We know that they had returned in the early 1880s, as 1-day-old daughter Helen died on 12 April 1884 at Ferryton. This was not to be the only infant mortality: 2-year-old Catherine Ann died on 29 November 1895.

However, there were several other children born in the little cottage: Roderick on 3 August 1885, Isabella Jane on 25 August 1887, and Williamina on 27 June 1890. On birth certificates, the place and marriage date of the parents was also recorded, and curiously the family consistently gave Ottawa 21 August 1879 when the marriage occurred in 1880, indicating again the unreliability of records.

By 1891, the little cottage in Ferryton ("3 rooms with one or more windows") was well-filled, with Duncan and Margaret, five children, and Duncan’s sister Isabella in residence. However, the children soon began to spread their wings and in 1901 there were only the parents and the three youngest children left.

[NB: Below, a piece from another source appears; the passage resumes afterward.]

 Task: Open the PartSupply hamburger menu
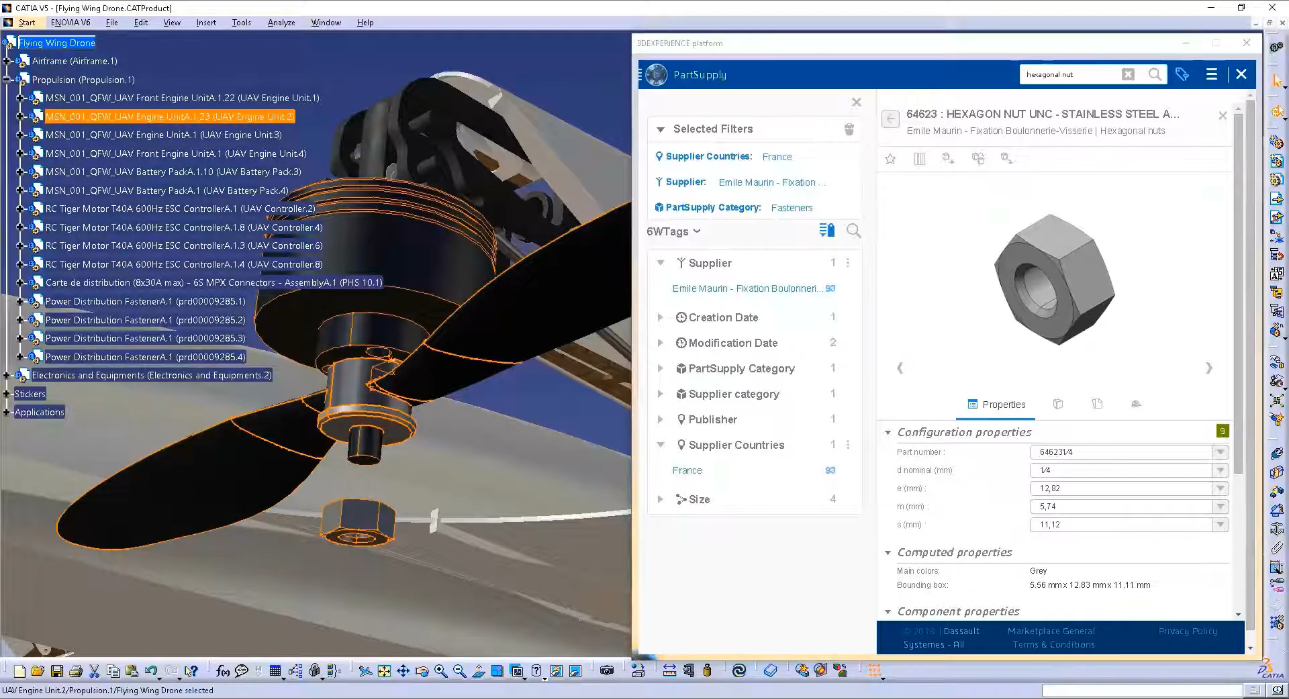click(1211, 74)
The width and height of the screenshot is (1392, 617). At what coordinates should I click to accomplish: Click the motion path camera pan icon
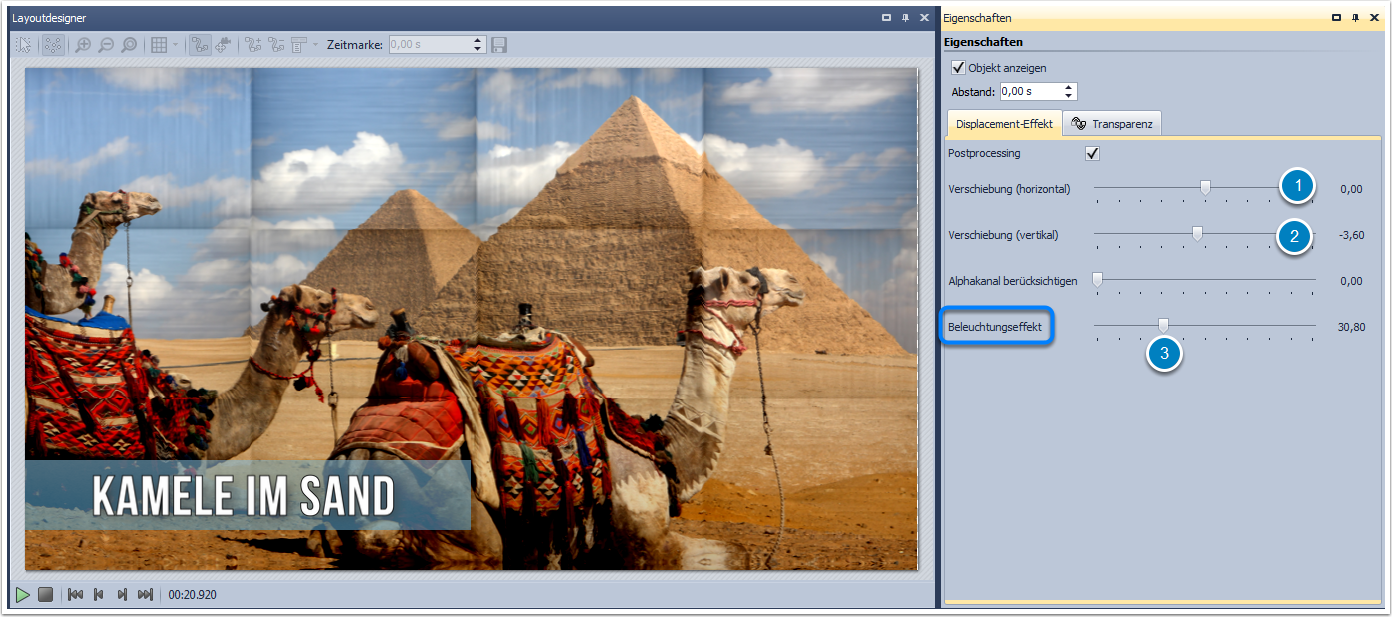tap(223, 45)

Duncan had been falling behind on the rent paid for his croft, and the Newhall Estate had been pursuing his eviction. This was at the time that crofters' rights were a political issue, and his case (albeit with his name morphing from Duncan to Donald) surprisingly became the subject of a question in the House of Commons! The Ross-shire Journal of 26 April 1895 reported:

Eviction of a Crofter at Resolis. – In the House of Commons on Tuesday, Mr Weir asked the Secretary for Scotland whether his attention had been called to the fact that Charles Hodson Shaw Mackenzie of Newhall House, had obtained a warrant for the eviction of Donald Maciver, a crofter on Mr Mackenzie's estate at Ferrytown, Balblair; that Donald Maciver was a tenant holding under a lease which expired in 1890, and since that time had been a yearly tenant at a rental of £4 4s, and that no arrears of rent were due; and whether any steps could be taken to prevent this and similar evictions in the crofting counties pending the passing into law of the Crofters' Act Amendment Bill? Sir George Trevelyan – I understand Mr Donald Maciver's father, Roderick Maciver, held the croft at Ferrytown, Balblair, from 1871, or earlier, till 1882, when he died, that Donald Maciver took up the holding in 1884, on his return from America, and occupied it under a lease which expired in 1890, since which time he had neither renewed it nor paid his rent, and is now three years in arrears, in consequence of which legal proceedings have been take. I do not contemplate taking any steps of the nature referred to by the hon. member pending the passing of the Crofters' Act (1886) Amendment Bill.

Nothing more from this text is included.